Padma is modeled after the model of which most programming languages are derived from.
It is definitely a cool idea but it may not suit padma's original intention, which
is basically a compile-time blocks generator.

There's this one big problem where the user may not know that doing these function
calls doesn't actually call a function:

```
doSomething(): s {
< do(something(), idk());
}
```

Let's say do has the signature of `do(s, d): s`, it takes a `string` as its first
parameter and a `number` as its second parameter.

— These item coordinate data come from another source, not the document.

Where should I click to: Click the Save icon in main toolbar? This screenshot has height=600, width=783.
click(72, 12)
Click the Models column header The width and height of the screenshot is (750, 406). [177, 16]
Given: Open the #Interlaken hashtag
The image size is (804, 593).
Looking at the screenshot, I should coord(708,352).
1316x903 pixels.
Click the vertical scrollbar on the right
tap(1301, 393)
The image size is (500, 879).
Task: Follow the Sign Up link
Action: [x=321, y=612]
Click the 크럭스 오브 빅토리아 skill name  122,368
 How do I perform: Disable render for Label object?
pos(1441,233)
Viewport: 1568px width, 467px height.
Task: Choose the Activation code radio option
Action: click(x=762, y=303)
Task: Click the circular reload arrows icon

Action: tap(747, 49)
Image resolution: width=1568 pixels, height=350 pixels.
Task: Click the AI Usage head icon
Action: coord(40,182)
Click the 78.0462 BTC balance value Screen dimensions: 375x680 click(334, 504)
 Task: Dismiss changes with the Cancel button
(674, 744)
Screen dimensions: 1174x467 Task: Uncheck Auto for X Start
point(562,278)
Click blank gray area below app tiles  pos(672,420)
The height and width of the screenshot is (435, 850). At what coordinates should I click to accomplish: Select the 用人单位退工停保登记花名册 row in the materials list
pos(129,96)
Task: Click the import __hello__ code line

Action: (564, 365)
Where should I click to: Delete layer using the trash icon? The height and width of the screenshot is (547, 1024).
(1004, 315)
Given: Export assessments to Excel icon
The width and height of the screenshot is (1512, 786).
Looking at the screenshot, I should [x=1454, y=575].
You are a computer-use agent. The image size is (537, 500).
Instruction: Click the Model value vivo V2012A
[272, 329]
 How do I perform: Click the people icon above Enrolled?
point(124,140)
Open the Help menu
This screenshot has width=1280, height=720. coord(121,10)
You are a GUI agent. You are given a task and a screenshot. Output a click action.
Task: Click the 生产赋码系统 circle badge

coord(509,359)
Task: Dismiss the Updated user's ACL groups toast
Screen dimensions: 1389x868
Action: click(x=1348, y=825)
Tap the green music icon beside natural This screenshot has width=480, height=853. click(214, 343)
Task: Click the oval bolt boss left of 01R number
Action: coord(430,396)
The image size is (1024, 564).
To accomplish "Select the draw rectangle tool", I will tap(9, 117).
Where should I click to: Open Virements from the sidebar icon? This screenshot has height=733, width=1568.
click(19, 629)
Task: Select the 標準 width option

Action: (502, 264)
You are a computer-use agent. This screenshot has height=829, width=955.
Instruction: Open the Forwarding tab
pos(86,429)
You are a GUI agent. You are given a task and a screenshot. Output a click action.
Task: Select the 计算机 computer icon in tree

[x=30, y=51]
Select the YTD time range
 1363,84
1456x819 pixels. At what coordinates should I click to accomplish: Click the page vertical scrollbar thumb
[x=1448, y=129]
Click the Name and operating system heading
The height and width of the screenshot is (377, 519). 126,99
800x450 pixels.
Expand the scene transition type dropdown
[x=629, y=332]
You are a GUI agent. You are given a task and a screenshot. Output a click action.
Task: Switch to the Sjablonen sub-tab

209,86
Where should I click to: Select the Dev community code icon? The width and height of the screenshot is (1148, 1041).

The user here uses these definitions as if they are regular functions, but they're
actually not. Padma would resolve doSomething to be along the lines of:

```
#smt1
#smt2
| generated from from something()
#idk1
#idk2
#idk3
| generated from idk()
#do (#smt3, #idk4)
| calling the #do with the return blocks of `something` and `idk`
```

The thing is that, we will never know that something that `idk()` do might
change the behavior of `something()`. Which the user will never expect to happen!
If they're just casually coding with their natural style.

This isn't a problem with how padma handles function calls, but rather it's
a fundamental design issue in the defs language itself. Because it appeared
as if its a regular programming language the user are familiar with. It should
not be because it is not a language that is interpreted, but a language to
describe what blocks to be placed.

## What I think looks good

Here's a brief idea, I'm going to write more later:

```
doSomething(s): s {
hmm(@1, @1);
$out1 = functions("mmm");
$out2 = mmh(@1, "what", 10);
otherFunc($out1, $out2);
// $out1 and $out2 can't be used anymore
} : #do(@1);
```

Here we could:

- Know the orders of functions arguments to be executed
- Be certain about the output of the functions ($ variables can only be used once)
- Make sure that the return block always gets placed last, it's not a statement.